VMware Training

Eugeniu Patrascu eugen at imacandi.net
Thu Feb 20 20:09:24 UTC 2014


On Thu, Feb 20, 2014 at 9:49 PM, Dan Shoop <shoop at iwiring.net> wrote:

>
> On Feb 20, 2014, at 1:48 PM, Jimmy Hess <mysidia at gmail.com> wrote:
>
> > The locking restrictions are for your own protection. If the filesystem
> > inside your virtual disks is not a clustered filesystem;
> > two instances of a VM  simultaneously  mounting the same NTFS volume and
> > writing some things, is an absolute disaster.
> >
> >
> > Under normal circumstances,  two applications should never be writing to
> > the same file.  This is true on clustered filesystems.
> > This is true when running multiple applications on a single computer.
>
> Why should "two applications should never be writing to the same file"? In
> a real clustered *file*system this is exactly what you want. The same
> logical volume mounted across host cluster members, perhaps geodistantly
> located, each having access at the record level to the data. This permits
> HA and for the application to be distributed across cluster nodes. If a
> host node is lost then the application stays running. If the physical
> volume is unavailable then logically shadowing the volume across node
> members or storage controllers / SANs permits fault tolerance. You don't
> need to "fail disks over" (really logical volumes) as they are resilient
> from the start, they just don't fail. When the shadow members return they
> replay journals or resilver if the journals are lost.
>


There is a lot of misunderstanding here about how ESXi works in a multiple
host environment.


There are a lot of abstraction layers.
Physical disk -> VMFS -> VMDK files that represent the VM HDD -> VM -> VM
filesystem (NTFS, ext3/4, xfs etc).

The physical disk can be whatever device a controller presents (like a 4
way FC connection for the same LUN).

What we are discussing here is the VMFS capabilities.

Also, what I am saying is that the VM will be very upset when it's HDD
contents are changed without notice.
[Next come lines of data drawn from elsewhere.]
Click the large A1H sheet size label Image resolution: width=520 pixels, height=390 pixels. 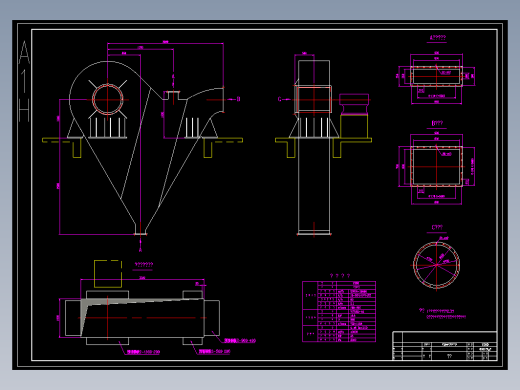(24, 81)
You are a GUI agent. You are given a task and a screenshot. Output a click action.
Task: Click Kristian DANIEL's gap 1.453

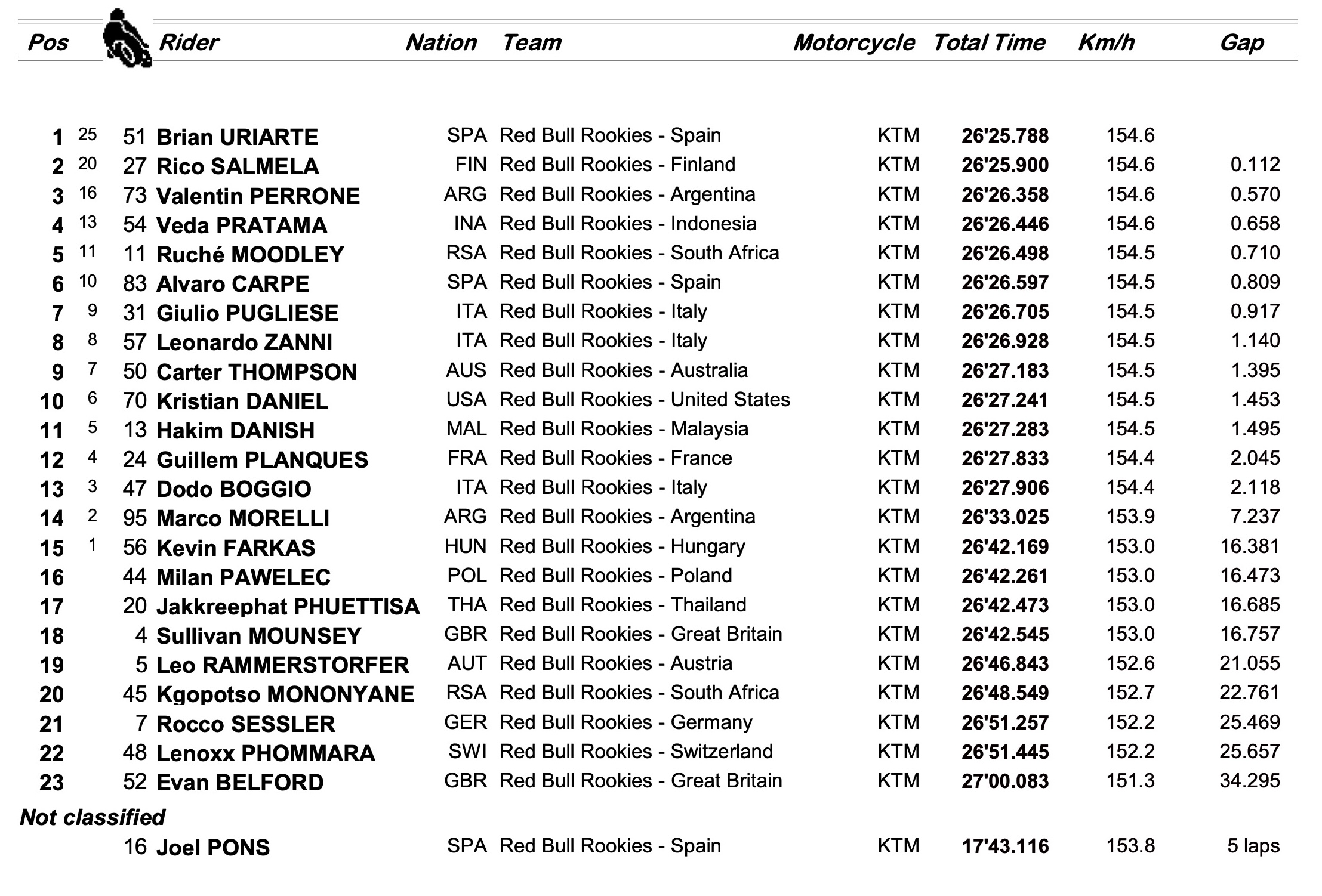(x=1255, y=400)
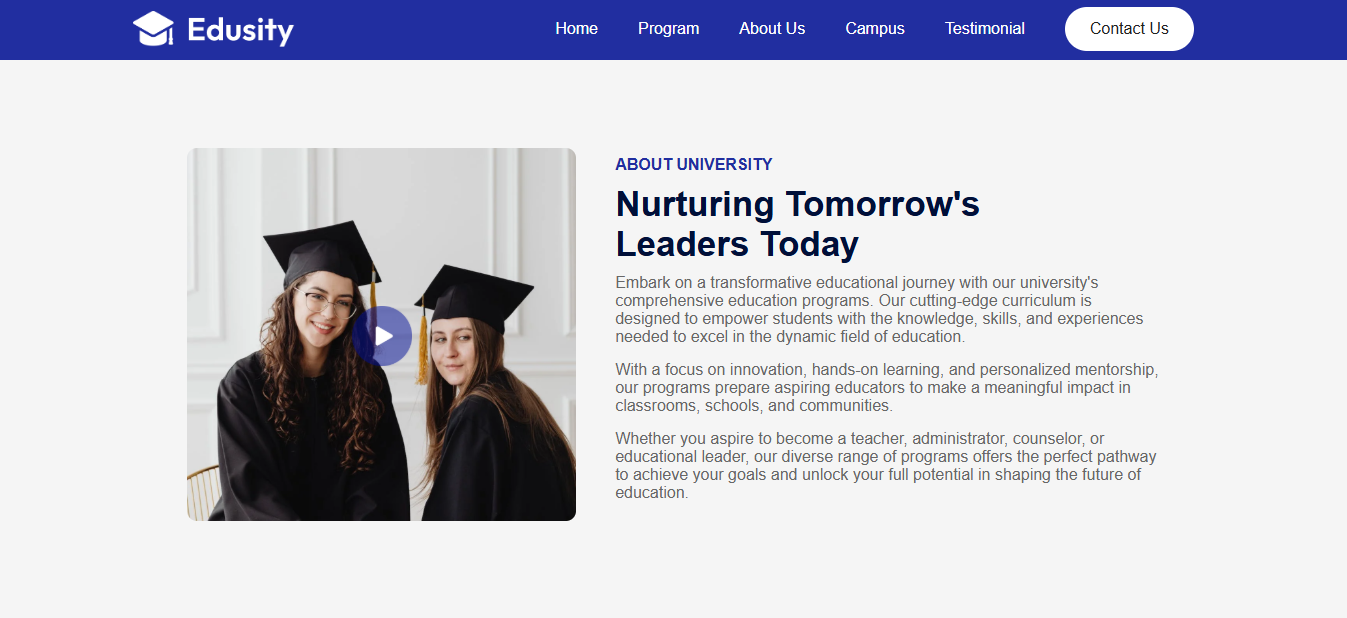Open the Campus page
Screen dimensions: 1347x618
click(x=874, y=28)
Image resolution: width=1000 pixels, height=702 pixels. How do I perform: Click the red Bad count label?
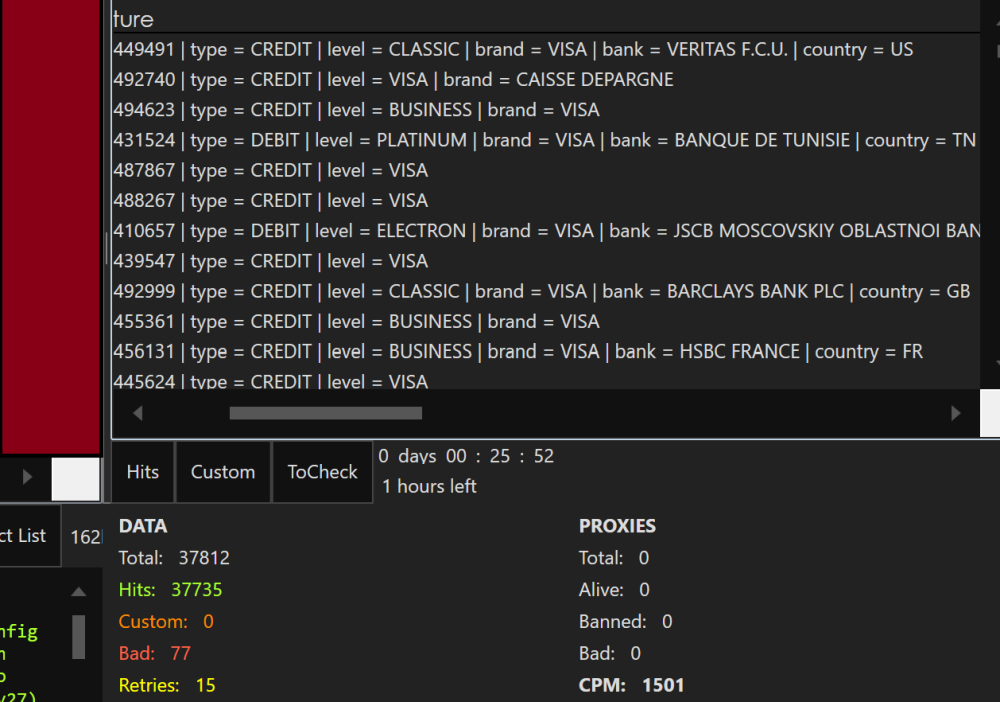pyautogui.click(x=137, y=654)
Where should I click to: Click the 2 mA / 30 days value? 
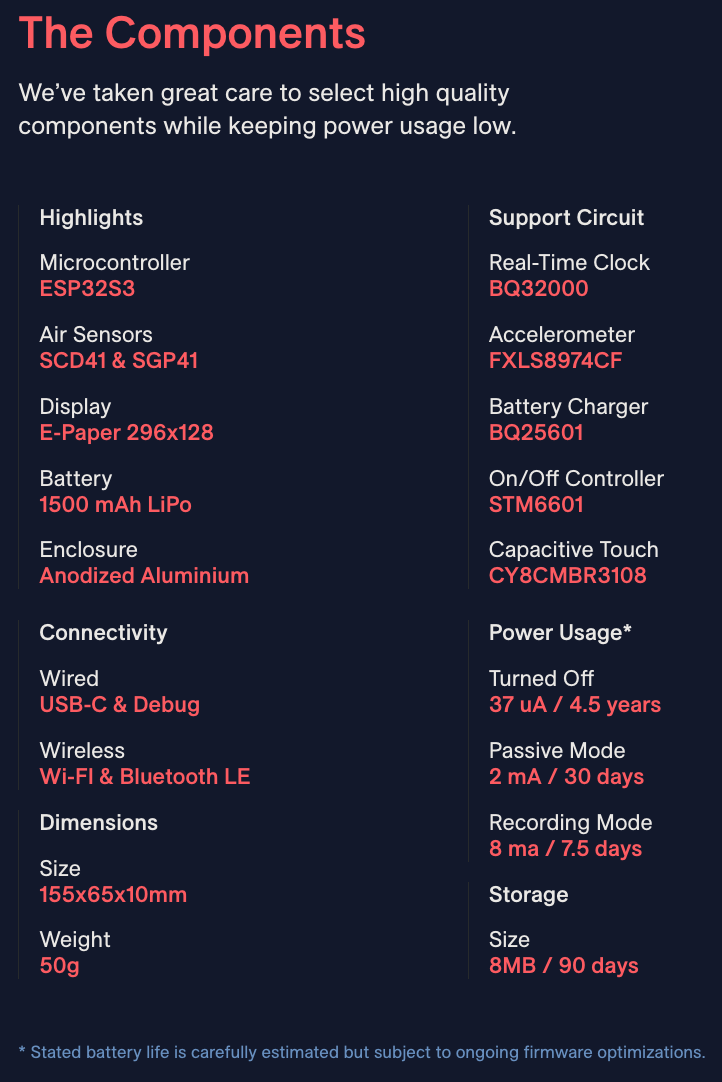pyautogui.click(x=566, y=777)
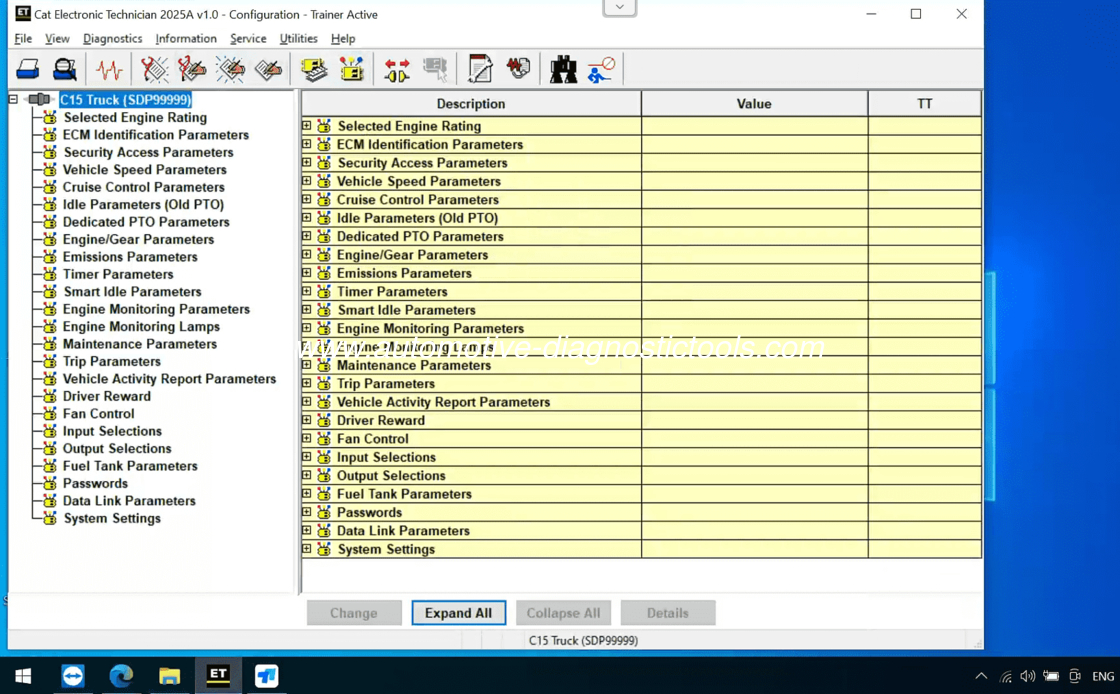Collapse the C15 Truck tree root node

click(13, 100)
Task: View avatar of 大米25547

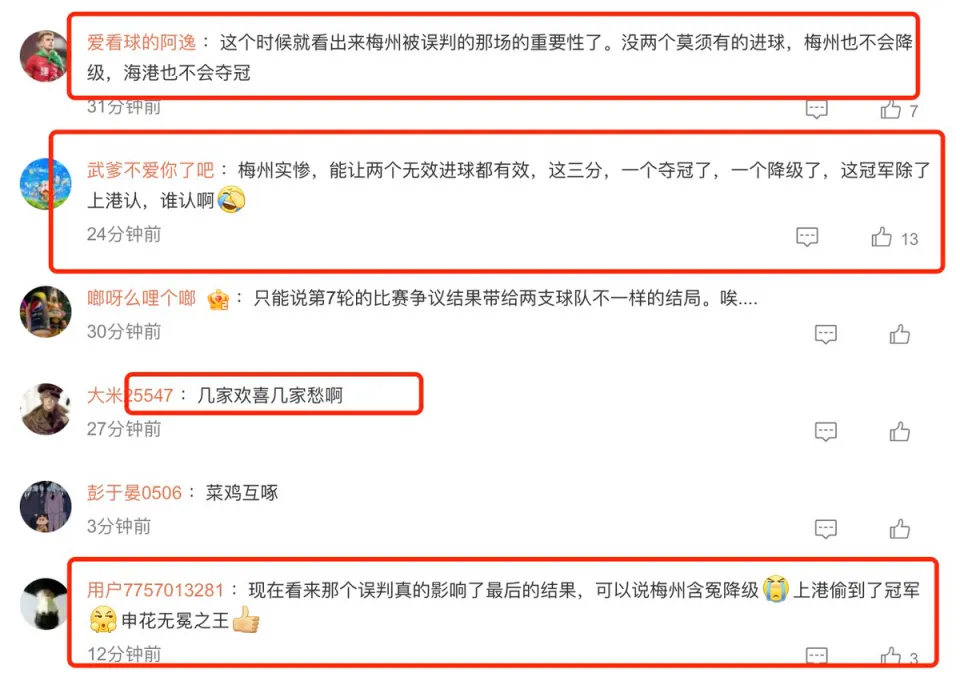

This is why ESXi has a lock per VM
that notifies other ESXi hosts trying to access a particular VM folder that
"hey, it's in use, leave it alone".

And speaking of clustered filesystems, while you may read/write on the at
the same time, except for file storage I do not know of any application
that has no objections that the files it works with have their contents
modified - think database systems.



>
> I'd note that this can be accomplished just so long as you have a common
> disk format across the OS nodes.
>
> These problems were all resolved 40 years ago in mainframe and supermini
> systems. They're not new. VMware has been slowly reinventing -- more
> accurately rediscovering -- well known HA techniques as it's trying to
> mature. And it still has a lot of catching up to do. It's the same tale
> that microcomputers have been doing for decades as they've come into use as
> servers.
>
>
Depending on the use case you may be right or wrong :)


> However I'm not sure what all of this has to do with network operations. ;)


 What, you want political discussions instead? :)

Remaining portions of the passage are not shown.